■ DATA RECORDS ■
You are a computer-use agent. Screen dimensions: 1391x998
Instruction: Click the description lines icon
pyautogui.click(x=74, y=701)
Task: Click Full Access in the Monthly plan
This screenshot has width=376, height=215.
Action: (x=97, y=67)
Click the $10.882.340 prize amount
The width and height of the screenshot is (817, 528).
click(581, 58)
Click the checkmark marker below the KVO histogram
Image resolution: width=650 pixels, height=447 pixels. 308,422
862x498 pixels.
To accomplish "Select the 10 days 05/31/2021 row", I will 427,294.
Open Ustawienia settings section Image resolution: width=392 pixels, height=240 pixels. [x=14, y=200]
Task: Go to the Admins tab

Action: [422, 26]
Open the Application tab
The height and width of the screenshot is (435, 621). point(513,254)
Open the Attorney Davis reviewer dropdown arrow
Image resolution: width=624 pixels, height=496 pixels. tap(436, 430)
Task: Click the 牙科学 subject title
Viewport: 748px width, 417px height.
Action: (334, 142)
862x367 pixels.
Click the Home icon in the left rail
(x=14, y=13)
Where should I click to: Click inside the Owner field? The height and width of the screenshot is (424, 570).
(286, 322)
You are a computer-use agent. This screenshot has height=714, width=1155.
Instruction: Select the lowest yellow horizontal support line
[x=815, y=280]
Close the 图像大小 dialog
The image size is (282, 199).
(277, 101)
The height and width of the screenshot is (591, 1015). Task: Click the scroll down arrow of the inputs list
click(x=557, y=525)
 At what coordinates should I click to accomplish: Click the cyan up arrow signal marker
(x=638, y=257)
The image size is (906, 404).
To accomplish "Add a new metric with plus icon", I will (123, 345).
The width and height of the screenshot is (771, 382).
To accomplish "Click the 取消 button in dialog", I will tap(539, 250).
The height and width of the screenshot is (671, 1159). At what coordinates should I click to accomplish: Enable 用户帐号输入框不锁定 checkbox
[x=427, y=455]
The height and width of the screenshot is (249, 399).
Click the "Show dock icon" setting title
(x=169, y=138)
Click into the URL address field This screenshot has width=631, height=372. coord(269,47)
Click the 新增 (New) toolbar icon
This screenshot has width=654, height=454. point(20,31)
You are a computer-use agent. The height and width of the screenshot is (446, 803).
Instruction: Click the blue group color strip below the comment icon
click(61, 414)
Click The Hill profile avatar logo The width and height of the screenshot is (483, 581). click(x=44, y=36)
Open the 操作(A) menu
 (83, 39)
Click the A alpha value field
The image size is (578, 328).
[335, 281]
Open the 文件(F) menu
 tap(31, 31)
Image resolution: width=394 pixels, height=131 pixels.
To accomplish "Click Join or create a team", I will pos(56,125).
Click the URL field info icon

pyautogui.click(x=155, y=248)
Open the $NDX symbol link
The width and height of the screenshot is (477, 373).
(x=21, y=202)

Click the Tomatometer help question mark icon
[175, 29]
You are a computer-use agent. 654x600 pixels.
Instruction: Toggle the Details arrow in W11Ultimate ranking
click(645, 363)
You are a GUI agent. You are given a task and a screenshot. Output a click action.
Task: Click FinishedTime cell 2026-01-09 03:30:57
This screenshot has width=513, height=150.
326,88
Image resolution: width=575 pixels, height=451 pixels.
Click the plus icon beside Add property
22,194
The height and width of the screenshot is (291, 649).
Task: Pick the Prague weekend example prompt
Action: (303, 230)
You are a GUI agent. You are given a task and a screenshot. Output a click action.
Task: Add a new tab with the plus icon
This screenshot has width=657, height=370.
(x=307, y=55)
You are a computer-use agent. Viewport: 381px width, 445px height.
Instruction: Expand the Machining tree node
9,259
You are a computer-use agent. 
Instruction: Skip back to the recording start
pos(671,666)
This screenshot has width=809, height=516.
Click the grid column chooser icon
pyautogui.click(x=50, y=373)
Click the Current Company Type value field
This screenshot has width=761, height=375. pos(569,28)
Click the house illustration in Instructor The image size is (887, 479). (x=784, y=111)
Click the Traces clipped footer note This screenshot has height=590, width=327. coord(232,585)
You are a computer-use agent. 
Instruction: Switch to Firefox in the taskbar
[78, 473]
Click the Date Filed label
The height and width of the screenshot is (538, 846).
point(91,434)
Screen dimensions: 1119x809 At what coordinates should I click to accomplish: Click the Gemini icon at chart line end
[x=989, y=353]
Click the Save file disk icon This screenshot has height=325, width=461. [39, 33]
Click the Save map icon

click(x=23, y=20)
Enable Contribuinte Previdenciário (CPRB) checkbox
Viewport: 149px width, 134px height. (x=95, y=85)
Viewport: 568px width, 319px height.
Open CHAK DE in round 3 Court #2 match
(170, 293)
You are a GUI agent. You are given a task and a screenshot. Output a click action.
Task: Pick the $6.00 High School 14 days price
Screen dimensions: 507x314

■ ASSIGNMENT ■
Return the full listing exactly as written.

■ EXERCISE OUTPUT ■
You are a computer-use agent. Screen dimensions: 1391x998
Instruction: Click the description lines icon
pyautogui.click(x=74, y=701)
Task: Click Full Access in the Monthly plan
This screenshot has width=376, height=215.
Action: (x=97, y=67)
Click the $10.882.340 prize amount
The width and height of the screenshot is (817, 528).
click(581, 58)
Click the checkmark marker below the KVO histogram
Image resolution: width=650 pixels, height=447 pixels. 308,422
862x498 pixels.
To accomplish "Select the 10 days 05/31/2021 row", I will 427,294.
Open Ustawienia settings section Image resolution: width=392 pixels, height=240 pixels. [x=14, y=200]
Task: Go to the Admins tab

Action: [422, 26]
Open the Application tab
The height and width of the screenshot is (435, 621). point(513,254)
Open the Attorney Davis reviewer dropdown arrow
Image resolution: width=624 pixels, height=496 pixels. tap(436, 430)
Task: Click the 牙科学 subject title
Viewport: 748px width, 417px height.
Action: (334, 142)
862x367 pixels.
Click the Home icon in the left rail
(x=14, y=13)
Where should I click to: Click inside the Owner field? The height and width of the screenshot is (424, 570).
(286, 322)
You are a computer-use agent. This screenshot has height=714, width=1155.
Instruction: Select the lowest yellow horizontal support line
[x=815, y=280]
Close the 图像大小 dialog
The image size is (282, 199).
(277, 101)
The height and width of the screenshot is (591, 1015). Task: Click the scroll down arrow of the inputs list
click(x=557, y=525)
 At what coordinates should I click to accomplish: Click the cyan up arrow signal marker
(x=638, y=257)
The image size is (906, 404).
To accomplish "Add a new metric with plus icon", I will (123, 345).
The width and height of the screenshot is (771, 382).
To accomplish "Click the 取消 button in dialog", I will tap(539, 250).
The height and width of the screenshot is (671, 1159). At what coordinates should I click to accomplish: Enable 用户帐号输入框不锁定 checkbox
[x=427, y=455]
The height and width of the screenshot is (249, 399).
Click the "Show dock icon" setting title
(x=169, y=138)
Click into the URL address field This screenshot has width=631, height=372. coord(269,47)
Click the 新增 (New) toolbar icon
This screenshot has width=654, height=454. point(20,31)
You are a computer-use agent. The height and width of the screenshot is (446, 803).
Instruction: Click the blue group color strip below the comment icon
click(61, 414)
Click The Hill profile avatar logo The width and height of the screenshot is (483, 581). click(x=44, y=36)
Open the 操作(A) menu
 (83, 39)
Click the A alpha value field
The image size is (578, 328).
[335, 281]
Open the 文件(F) menu
 tap(31, 31)
Image resolution: width=394 pixels, height=131 pixels.
To accomplish "Click Join or create a team", I will pos(56,125).
Click the URL field info icon

pyautogui.click(x=155, y=248)
Open the $NDX symbol link
The width and height of the screenshot is (477, 373).
(x=21, y=202)

Click the Tomatometer help question mark icon
[175, 29]
You are a computer-use agent. 654x600 pixels.
Instruction: Toggle the Details arrow in W11Ultimate ranking
click(645, 363)
You are a GUI agent. You are given a task and a screenshot. Output a click action.
Task: Click FinishedTime cell 2026-01-09 03:30:57
This screenshot has width=513, height=150.
326,88
Image resolution: width=575 pixels, height=451 pixels.
Click the plus icon beside Add property
22,194
The height and width of the screenshot is (291, 649).
Task: Pick the Prague weekend example prompt
Action: (303, 230)
You are a GUI agent. You are given a task and a screenshot. Output a click action.
Task: Add a new tab with the plus icon
This screenshot has width=657, height=370.
(x=307, y=55)
You are a computer-use agent. Viewport: 381px width, 445px height.
Instruction: Expand the Machining tree node
9,259
You are a computer-use agent. 
Instruction: Skip back to the recording start
pos(671,666)
This screenshot has width=809, height=516.
Click the grid column chooser icon
pyautogui.click(x=50, y=373)
Click the Current Company Type value field
This screenshot has width=761, height=375. pos(569,28)
Click the house illustration in Instructor The image size is (887, 479). (x=784, y=111)
Click the Traces clipped footer note This screenshot has height=590, width=327. coord(232,585)
You are a computer-use agent. 
Instruction: Switch to Firefox in the taskbar
[78, 473]
Click the Date Filed label
The height and width of the screenshot is (538, 846).
point(91,434)
Screen dimensions: 1119x809 At what coordinates should I click to accomplish: Click the Gemini icon at chart line end
[x=989, y=353]
Click the Save file disk icon This screenshot has height=325, width=461. [39, 33]
Click the Save map icon

click(x=23, y=20)
Enable Contribuinte Previdenciário (CPRB) checkbox
Viewport: 149px width, 134px height. (x=95, y=85)
Viewport: 568px width, 319px height.
Open CHAK DE in round 3 Court #2 match
(170, 293)
You are a GUI agent. You are given a task and a screenshot. Output a click action.
Task: Pick the $6.00 High School 14 days price
Screen dimensions: 507x314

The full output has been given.